Q: How close did the expedition come to staying on the ice and why and how
panicked was Byrd about that?
ER: Byrd's expedition was due to be picked up by his ships and taken back to
civilization in the spring of 1930. The ships had to get through the ice pack
that surrounded Antarctica. And that year the ice pack was stronger and
thicker and wider than usual. The ships had a hard time getting through. In
fact, even the whalers in their big steel ships weren't sure they could get
through. At least one whaler was sunk in the pack ice. So it really looked
for a while as if Byrd's ships couldn't get through to pick him up and he would
have to spend another winter there. Of course for Byrd this was disastrous.
That it would diminish the impact of his expedition and he was counting on a
big impact to make the big bucks to pay off the expedition and to make his own
profit and to finance future expeditions. He had things to do. Other men had
their lives to live. And they didn't want to spend another year there. And
without a strong goal like the science, and particularly the flight to the
South Pole and the flights of geographical discovery they had no mission. Byrd
had all these young men with nothing to do. He knew and others knew that it
would be a rough time. There would be fights, there would be boredom, there
might be mutiny. Byrd did not want to stay another winter. And he begged the
whalers to pick them up in their ships. When they finally got through he said
you must come and get to Little America because we have sick men here who need
to be picked up. Well there weren't men that were, that were that sick but he
said that to entice the whalers there. He got his people back home to put
political pressure on the whaling companies to order their ships down there.
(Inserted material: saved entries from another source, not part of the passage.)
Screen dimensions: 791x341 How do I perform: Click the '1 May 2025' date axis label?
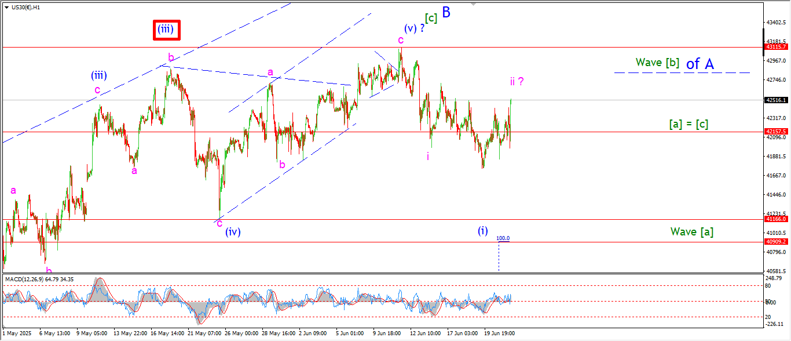[x=16, y=333]
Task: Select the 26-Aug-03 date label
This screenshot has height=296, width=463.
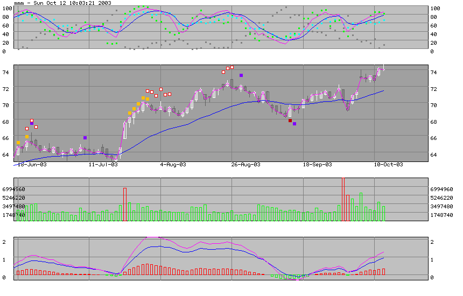Action: click(x=245, y=164)
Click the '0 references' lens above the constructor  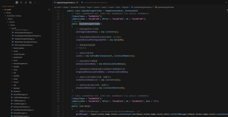pos(76,21)
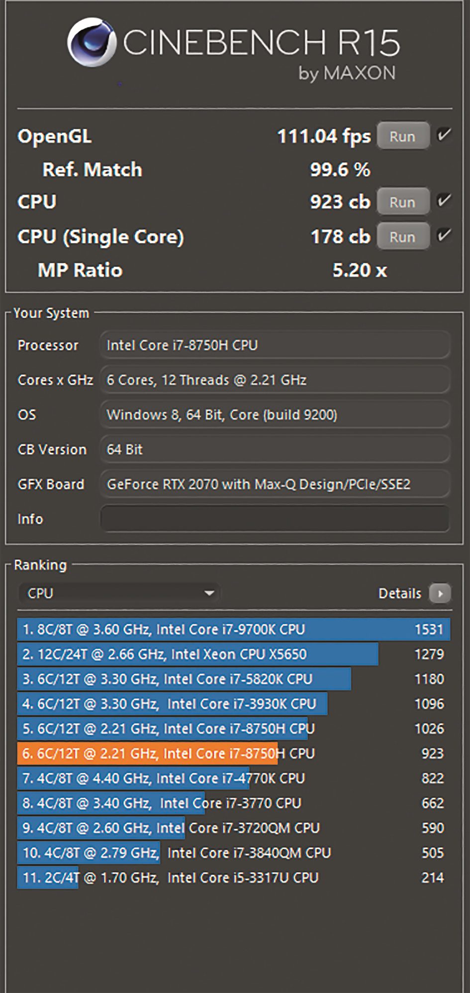Click the empty Info input field
The height and width of the screenshot is (993, 470).
pyautogui.click(x=275, y=519)
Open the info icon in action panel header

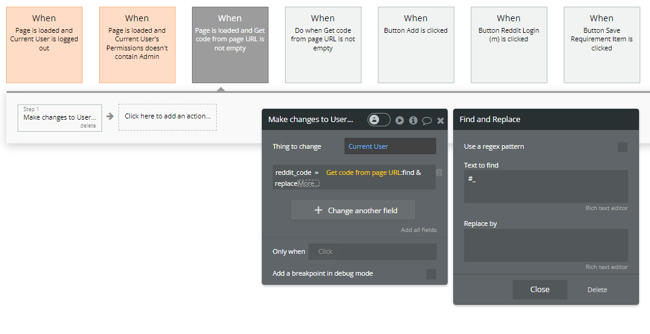tap(413, 120)
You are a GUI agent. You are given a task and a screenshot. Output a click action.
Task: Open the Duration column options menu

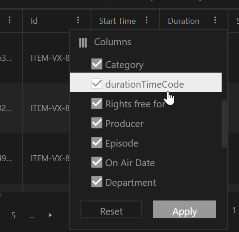pyautogui.click(x=215, y=20)
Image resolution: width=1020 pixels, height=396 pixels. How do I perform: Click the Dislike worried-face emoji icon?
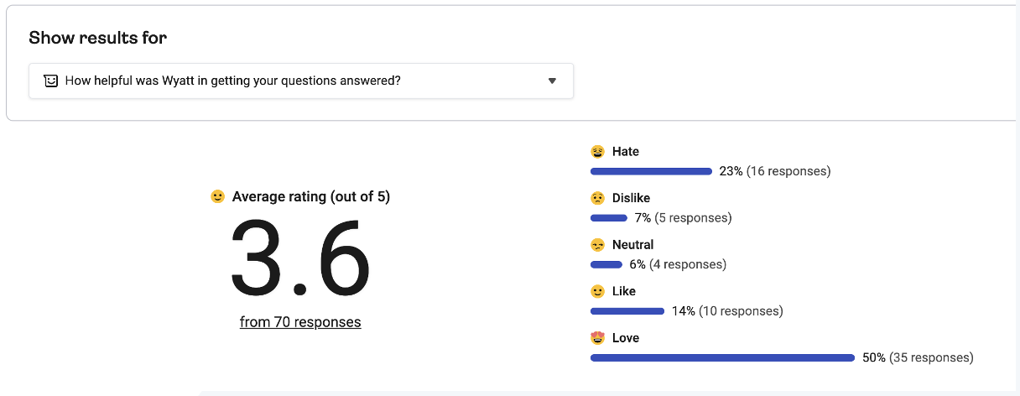[597, 199]
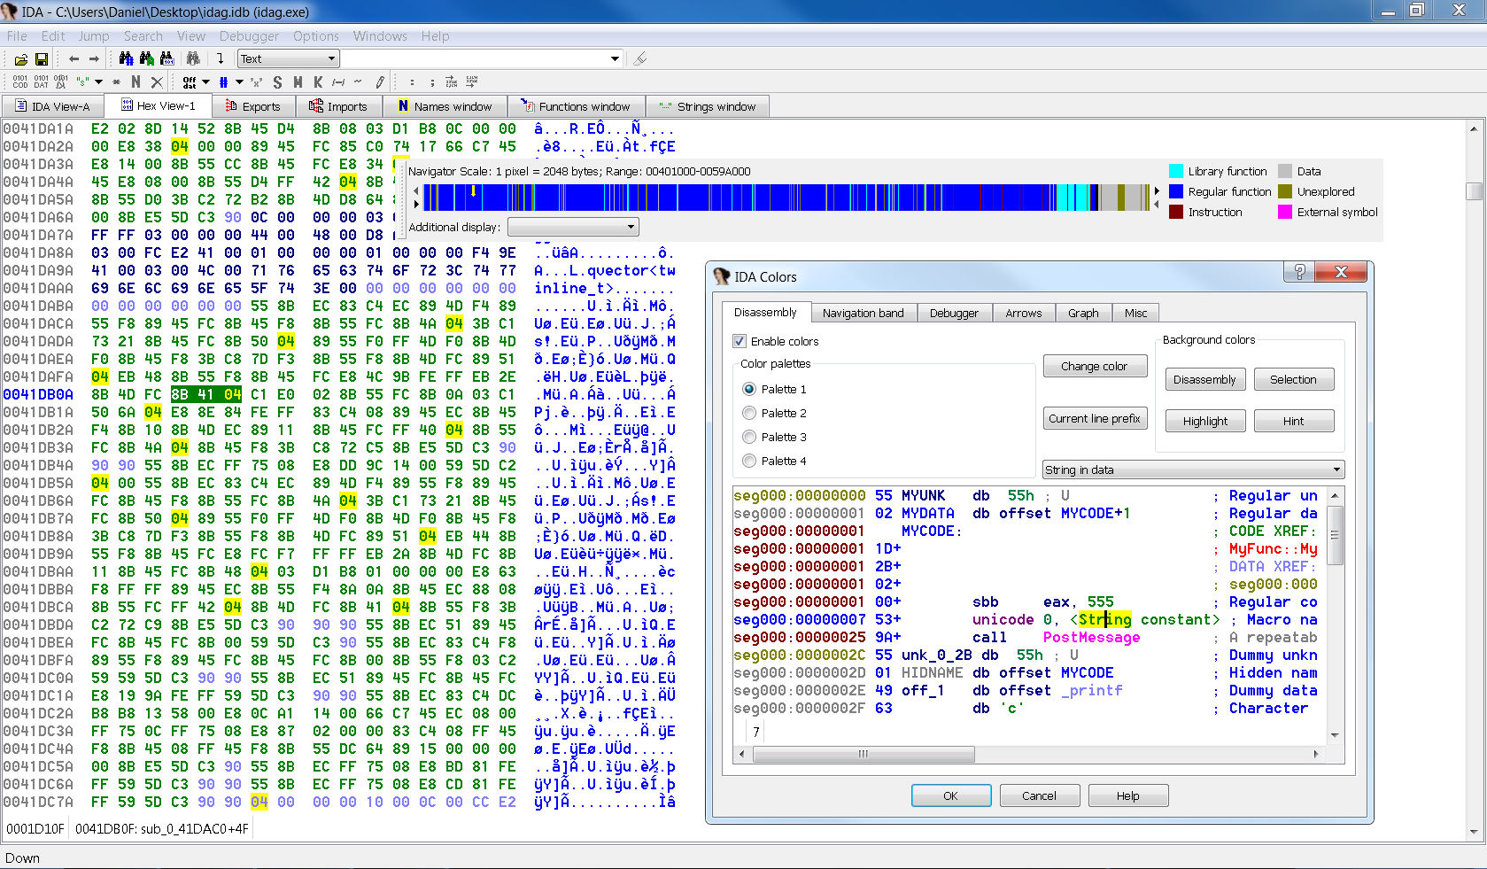Click the Convert to code (0101 COD) icon
This screenshot has width=1487, height=869.
coord(20,81)
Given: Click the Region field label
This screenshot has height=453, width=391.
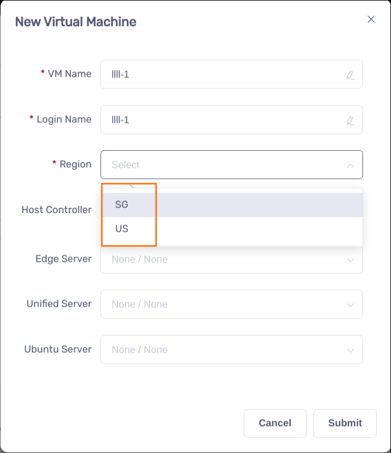Looking at the screenshot, I should [x=75, y=165].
Finally the man who ran Byrd's stateside office found millionaires and other
people who were willing to foot the bill to pay the whalers the money that they
would lose by rescuing Byrd. So when the whalers did finally get through the
pack ice they agreed to pick up Byrd's expedition. And Byrd did finally get
out. But it was touch and go for a while. There was a big national story at
the time. Byrd's Antarctic expedition stranded on the ice, a big story.